QUOTED TEXT>
▼
Thanks for the feedback and advice with testing, gkenyon .

I plan to escalate the issue to the DNO for advice on how to proceed and I anticipate they will suggest the TT earthing solution which is ultimately what we would be looking to do in any case. I'll make sure to share the outcome with all involved in this thread. 

well it is possible that it is your own load contributing, and if there is an open PEN then the supply voltage may be about go off piste, so turning off whatever can safely be is a good idea.

Turning off the gas tap - perhaps with gloved hands, is another good idea. Then go outside to wait for the DNO who can pull something at the substation that will quieten things down.

Err OK perhaps 'hundreds of amps' is a bit hyperbolic on my side, so my apologies for that, but 16A diversion is in the range that may well  be not an actual fault. It is all about the relative resistance of the mains and the parallel path, and that is not always that favorable, especially when street piping is quite chunky.  And a neutral  imbalance current of perhaps a hundred amps or so is credible at certain times at least on a larger TX (half megwatt and up )and will of course depend  on local use patterns time of day etc.

M

If you're using conventional clamp meter, then I doubt it's capable of registering d.c. components anyway as the clamp mechanism usually forms a single-turn transformer, which won't pass d.c..

The other thought, as it's all mounted on a HV pylon, is that what you're seeing is a.c. leakage from the HV lines - using the LV Earth as an additional  electrode as it were (and one that's to some extent remote from the line of the pylons so less susceptible to a rise in earth potential due to the HV system).

I wouldn't expect parallel N currents to reach 16A without an open PEN. But I could be wrong!
▲
[Rows from a dataset]
▼
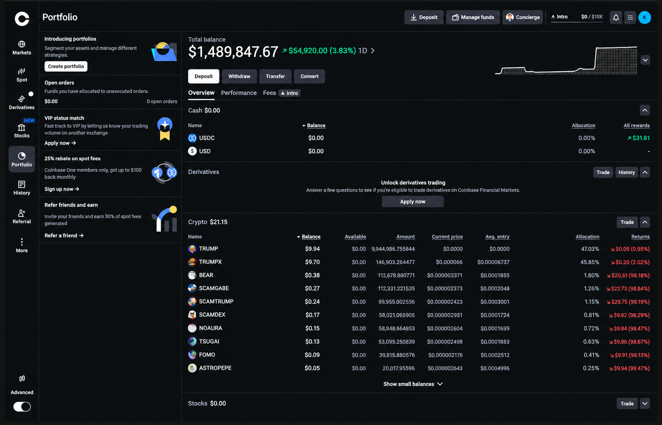This screenshot has width=662, height=425.
Task: Switch to the Performance tab
Action: (x=239, y=93)
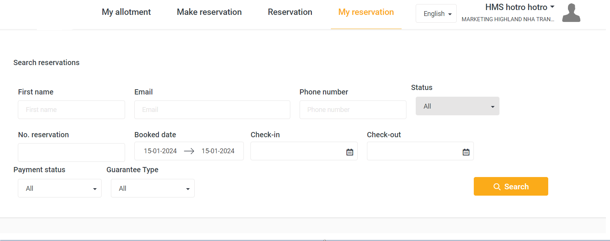
Task: Change language via English dropdown
Action: tap(436, 14)
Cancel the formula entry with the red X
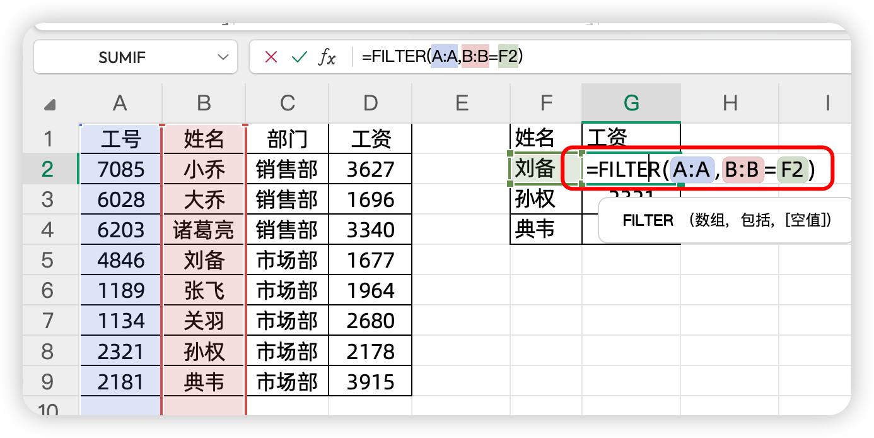 tap(271, 57)
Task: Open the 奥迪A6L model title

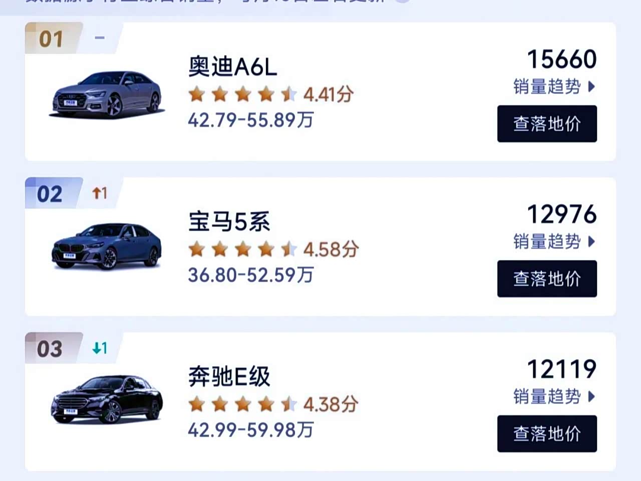Action: tap(232, 67)
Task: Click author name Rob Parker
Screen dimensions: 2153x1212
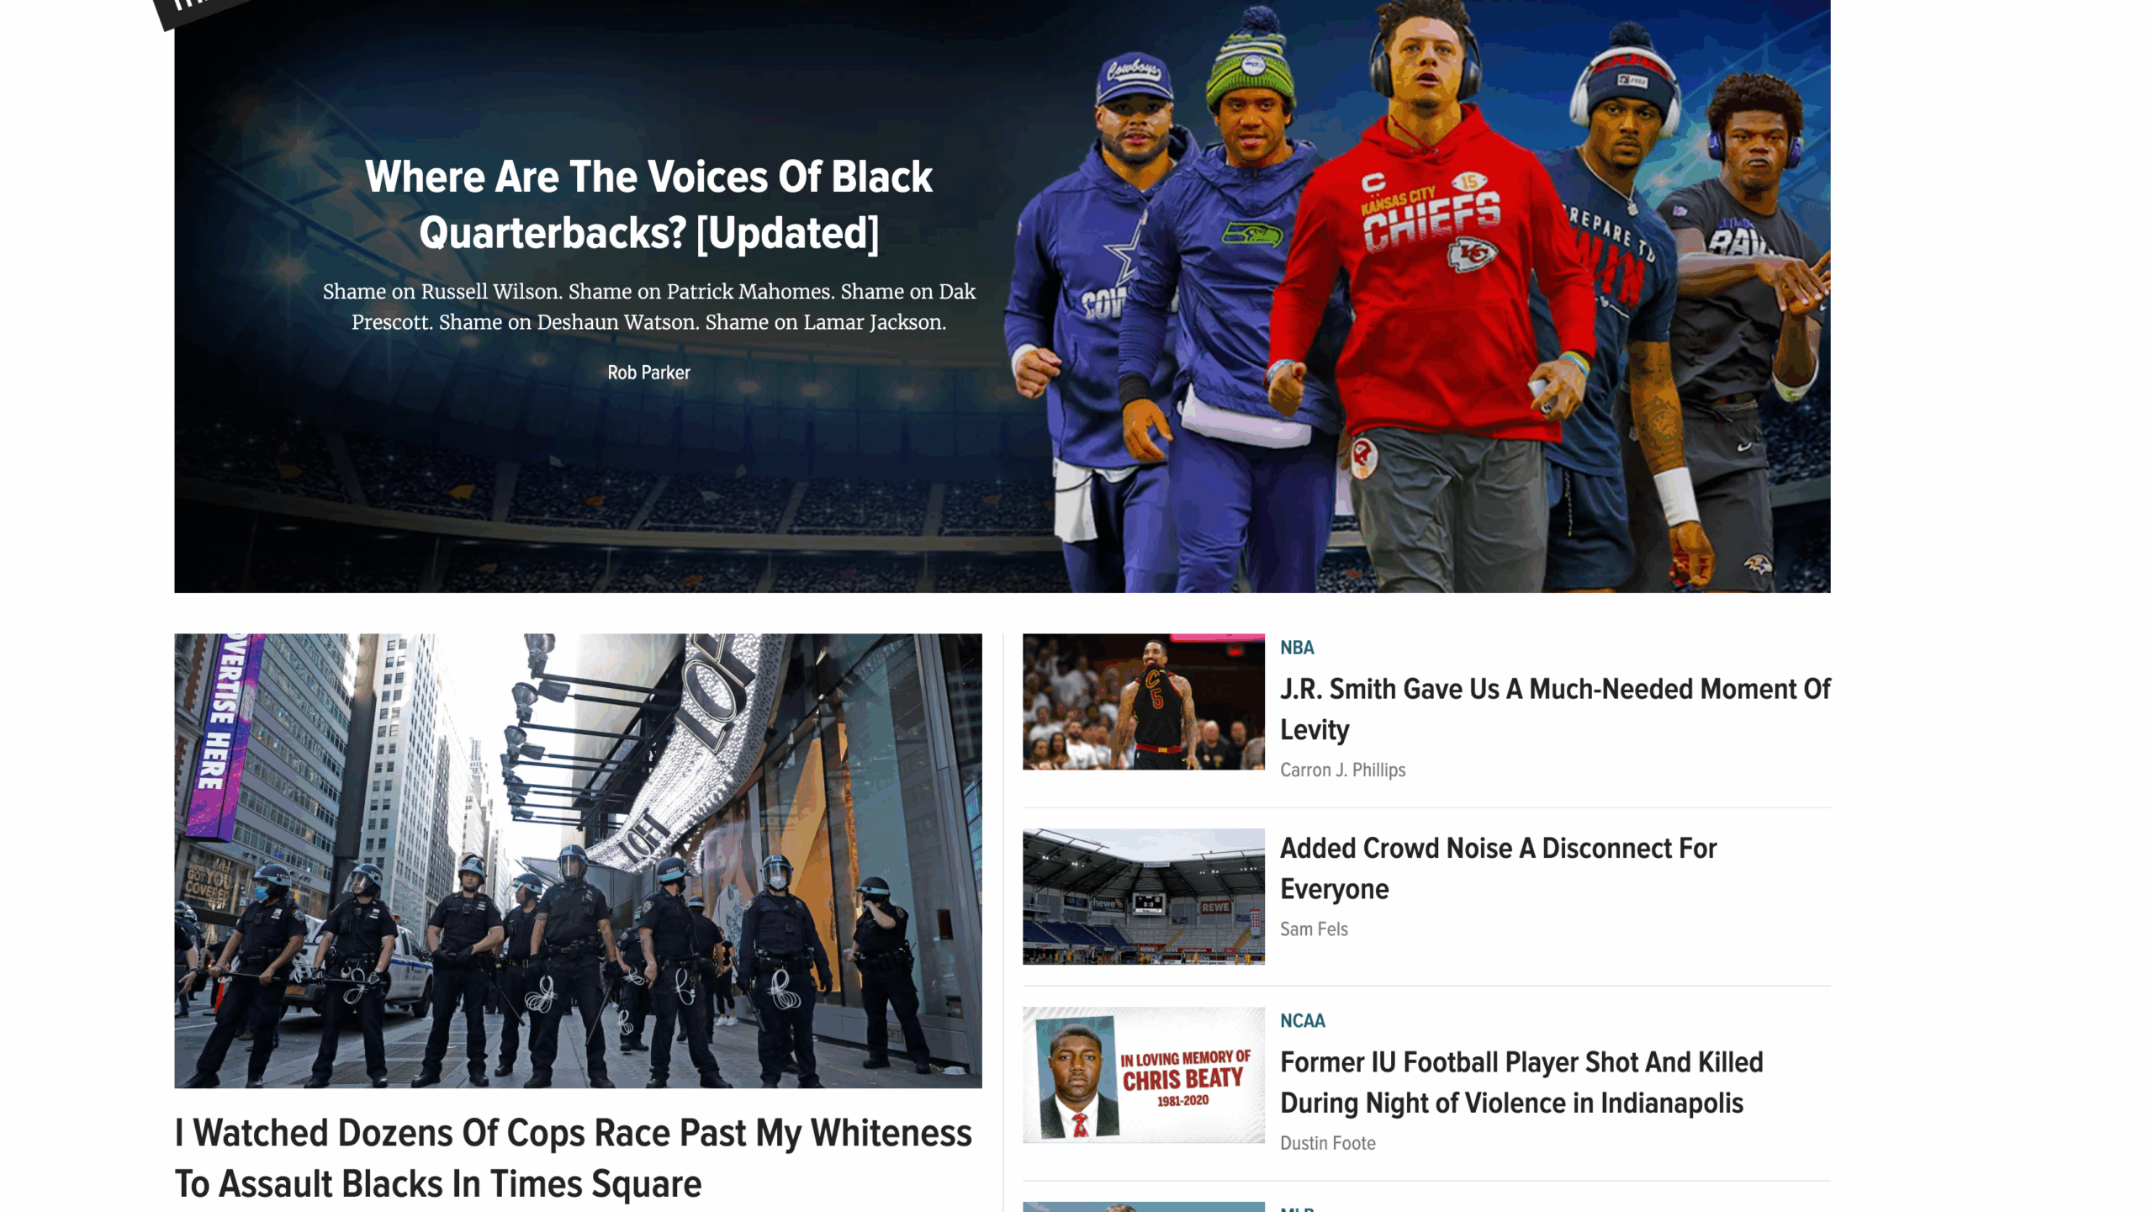Action: tap(648, 373)
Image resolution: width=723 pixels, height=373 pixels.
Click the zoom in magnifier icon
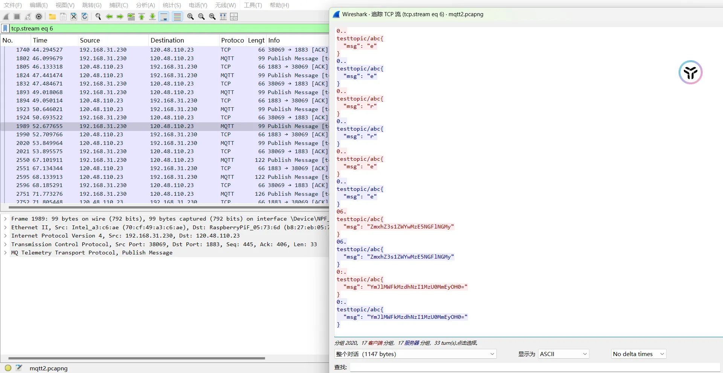[191, 17]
▲
EXERCISE TASKS>
A - In the forum thread on earthing, why is a conventional clamp meter unlikely to register d.c. components?
B - Pick up the forum thread on earthing after its final post and write the next reply.

RESULTS OF THE TASKS>
A - Its clamp mechanism usually forms a single-turn transformer, which won't pass d.c.

B -
A lot of rural LV systems are single-phase - so there might not be any cancelling. The picture might suggest a 3-phase head (with at least one phase unused) which may or may not mean a 3-phase LV system (a lot of the newer work uses 3-phase cables, in anticipation of future upgrades, but still connected to a single-phase transformer for the present). Plus a lot of rual loads can be quite lumpy - e.g. from storage heating or farms at milking time.

   - Andy.

Generally I would say flick the main switch off and see if there’s still current on the main earth conductor, but I doubt that’s appropriate on this occasion.

well that is good news. You had not mentioned it was on the side of a pylon and G78 applied - we may have got there rather sooner if you had. Still glad it is resolved - every day is a school day an all that.

Separation of HV and LV earth can be a mixed blessing, and over time opinion on best practice has ebbed and flowed a bit. It used to be that if the electrodes were less than an ohm to terra-firma then the site was considered 'cold' (rise of earth while clearing largest credible HV side fault acceptable) then combine, and if not, then keep separate and consider the HV side to be 'hot' (rise of earth while clearing largest credible HV side fault gives rise to a dangerous voltage).
This lead to most pole pig transformers in the sticks being 'hot' and most large substations with big earth arrays or mats rather than one or two rods being considered 'cold'.  The newer and more scientific approach factors in the HV supply characteristics and needs about half a side of maths, to express the earth voltage rise, and then conclude more or less the same except in a few corner cases that probably could have been wired up either way...

Mike

This lead to most pole pig transformers in the sticks being 'hot' and most large substations with big earth arrays or mats rather than one or two rods being considered 'cold'. 

Also the method of cabling made a difference - buried cables had an earthed armour which could connect things to a wider earthing system - whereas overheads on wooden poles provided no such facility. Pylons - having an earth wire strung along the top are more like buried cables in that respect. It had to be continuous of course - buried cables with a short length of overheads in the middle of the run miles away might still mean a hot site.

    - Andy.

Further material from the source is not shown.